By Jonah Abrams
Jonah Abrams received the first place award in the HUEA x Harvard Economics Review international high school economics essay competition.
(Cover photo from Mark Rowland with Your Marketing Rules)
Patrick Henry asked for liberty or death. A group of economists and psychologists have proven that too much liberty is, if not death, a different kind of sub-optimal. It turns out that often when we have more choices, we paradoxically are worse off. We make poor decisions, and we feel subjectively bad about them. In the market we see the practical response to this concept in the limited number of offerings in a Bonobos store, the spare interface of an iPhone, and the musings of tidying-guru Marie Kondo.
This now popular idea that “less is more” sounds wise and can be comforting, but it is just as wrong as perfect liberty. Instead, we gain from additional options when the benefits of having the additional options outweigh the costs of processing the choice.
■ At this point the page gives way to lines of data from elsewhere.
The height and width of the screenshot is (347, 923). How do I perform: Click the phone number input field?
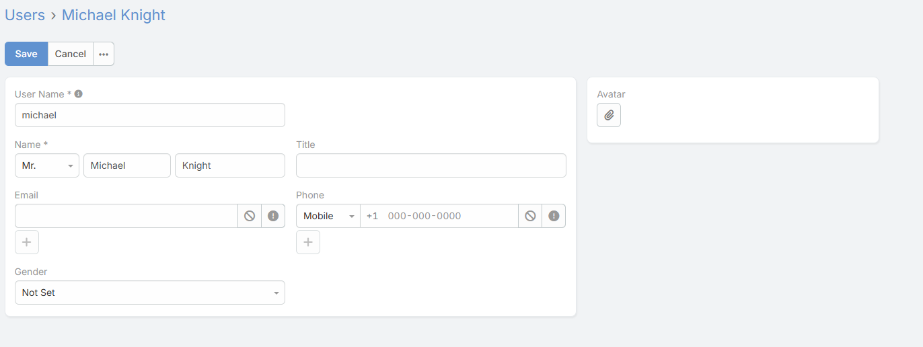(449, 216)
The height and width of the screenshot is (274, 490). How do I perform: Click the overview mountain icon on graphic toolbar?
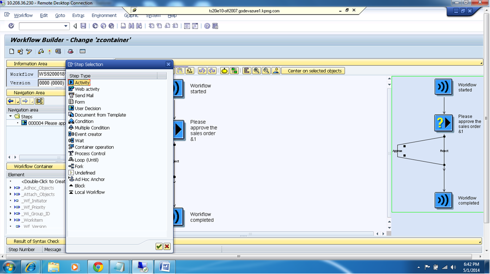(276, 71)
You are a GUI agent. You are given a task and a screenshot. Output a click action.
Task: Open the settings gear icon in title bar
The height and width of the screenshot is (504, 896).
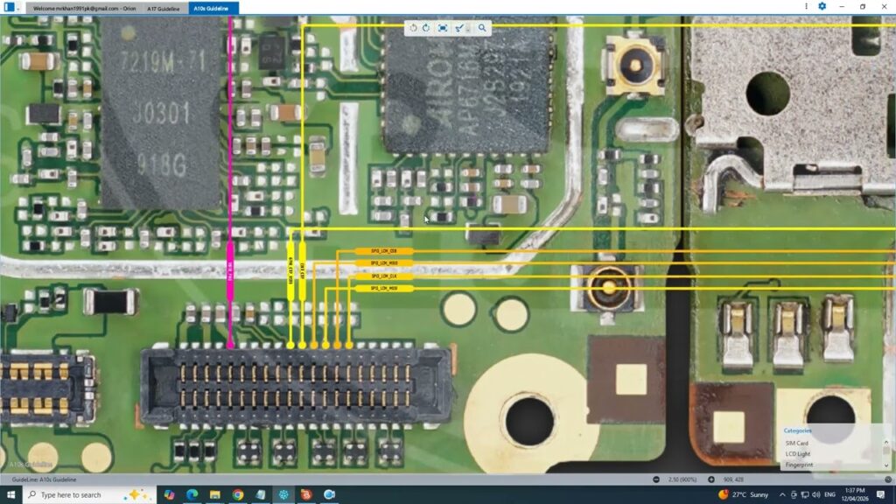point(822,7)
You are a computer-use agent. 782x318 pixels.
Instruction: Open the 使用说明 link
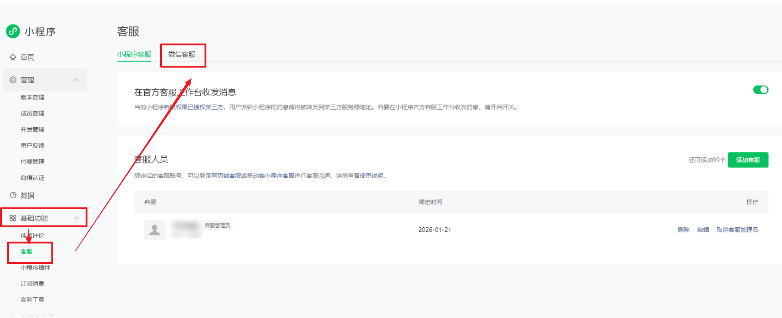click(x=372, y=176)
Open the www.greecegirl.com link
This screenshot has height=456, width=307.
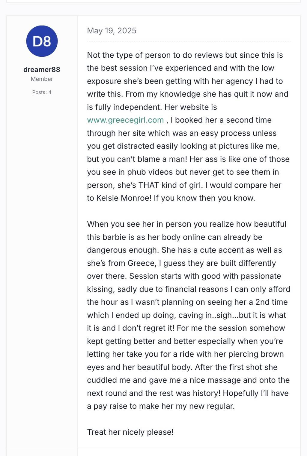125,120
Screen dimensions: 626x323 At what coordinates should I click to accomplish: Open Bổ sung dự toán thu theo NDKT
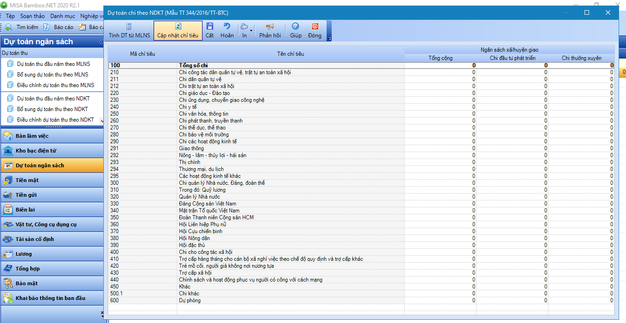52,109
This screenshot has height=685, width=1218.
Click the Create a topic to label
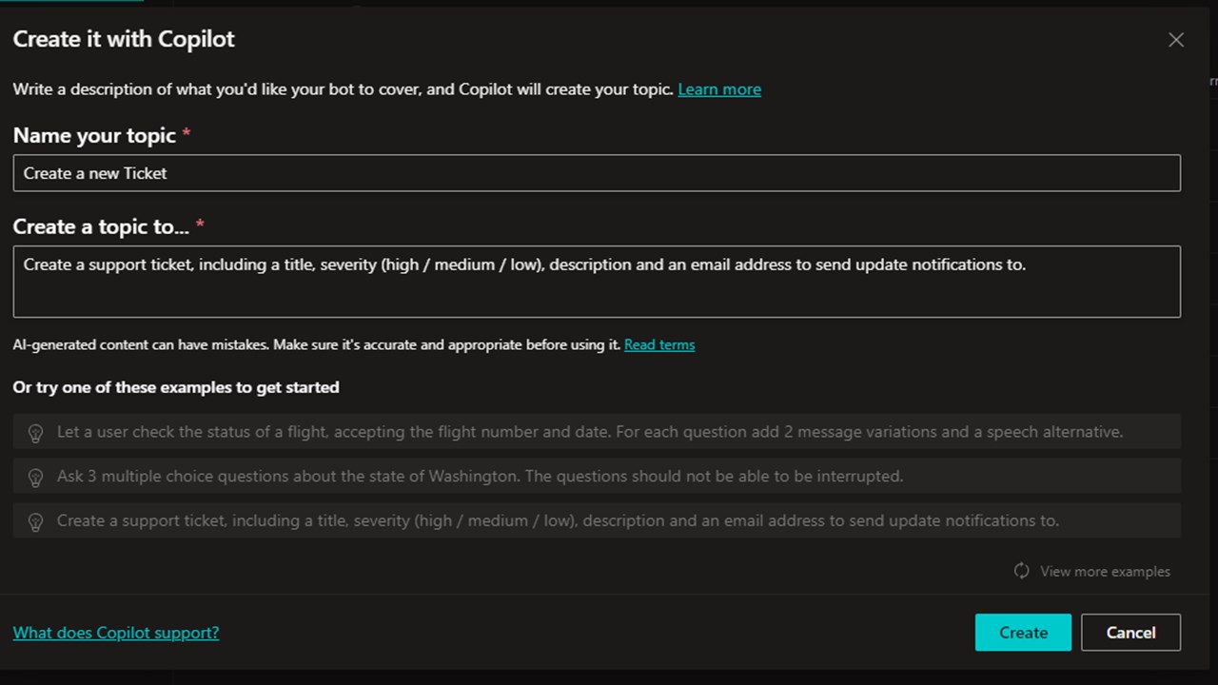[x=101, y=227]
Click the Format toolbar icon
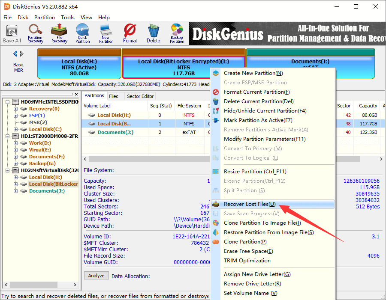This screenshot has height=300, width=386. click(130, 34)
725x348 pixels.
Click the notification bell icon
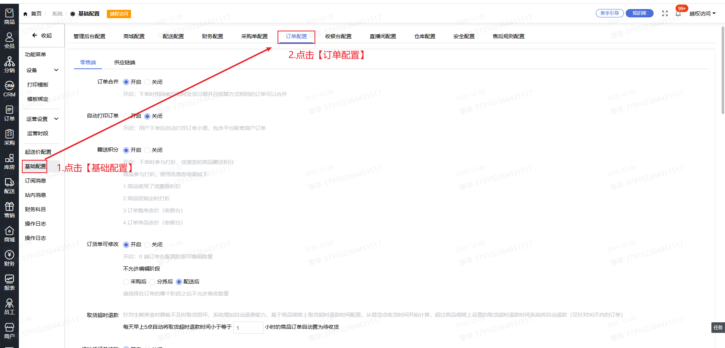click(678, 14)
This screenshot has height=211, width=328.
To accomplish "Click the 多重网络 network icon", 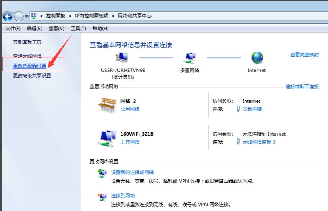I will 189,58.
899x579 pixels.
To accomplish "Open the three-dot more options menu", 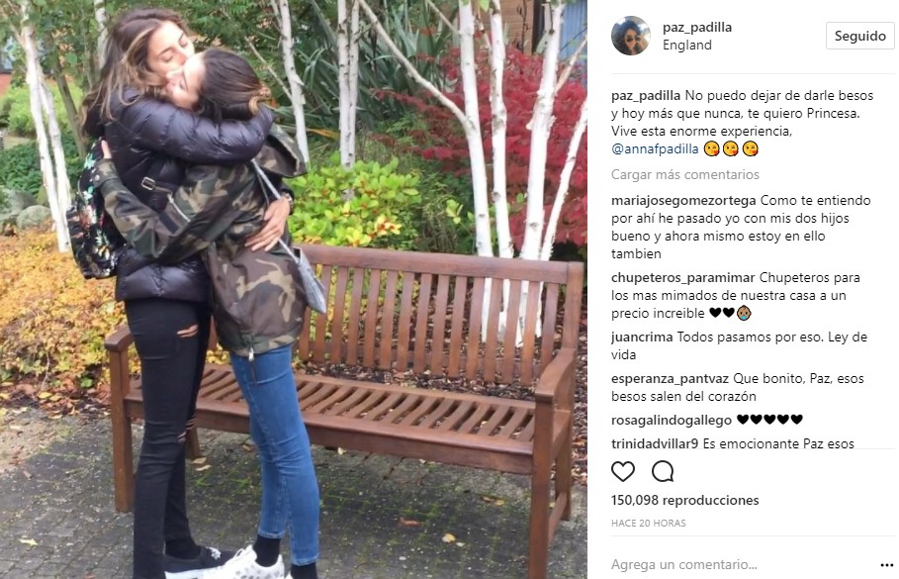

The costs rise with the choice difficulty and complexity. The benefit of additional options is valuable when the stakes are high so that the effort subjects are willing to expend is high as well. Even in this case,sometimes the benefit of an extra option is offset by two behavioral biases - hedonic adaptation and regret. Based on economists’ research over the last several years, we now have a structure to help us determine when we should limit our choices.
The idea of choice overload has a long history beginning with Aristotle who described the difficulty people faced when presented with two equally good choices. This idea more recently was popularized in 2000 with what has been somewhat breathlessly called “one of the most memorable economic studies of the last half century.” It used a simple product, jam. Thirty percent of supermarket consumers that saw a 6 jam display bought a product. For those that saw a 24 jam display, just 3% bought a jam. This “analysis paralysis” for jam ended up being just one of many examples of the the impact of choice overload on many decisions we make. It was found in other consumer discretionary products like chocolate selection and consumer electronics , but also in areas as varied as pensions, medical choices, and dating. When 401(k) plans offer more funds, participation rates fall precipitously - for every 10 extra funds a 401(k) plan offers, participation rates fall by 1.5% to 2%. Similarly, when doctors are offered two medicine choices to prescribe instead of one, they paradoxically double their referrals to specialists because they are unable to make a decision. When online daters are offered a large choice of partners and can reverse their decision, they are less satisfied with their partner selection than those offered a small set of partners with no chance of reversing their decision.
The economics of choice has not been without controversy. There have been many studies that found no paradox of choice - that more choice is in fact better. For instance, Daniel Mochon has written about single option aversion. When Williams Sonoma added a second $429 breadmaker to their previous single offering at $279, the sales of the $279 version doubled. The same results hold for consumers choosing nightclubs and savings accounts. Consumers, at least to a point, prefer larger assortments when presented with them. These types of results seem to directly contradict the general thrust of the choice overload hypothesis.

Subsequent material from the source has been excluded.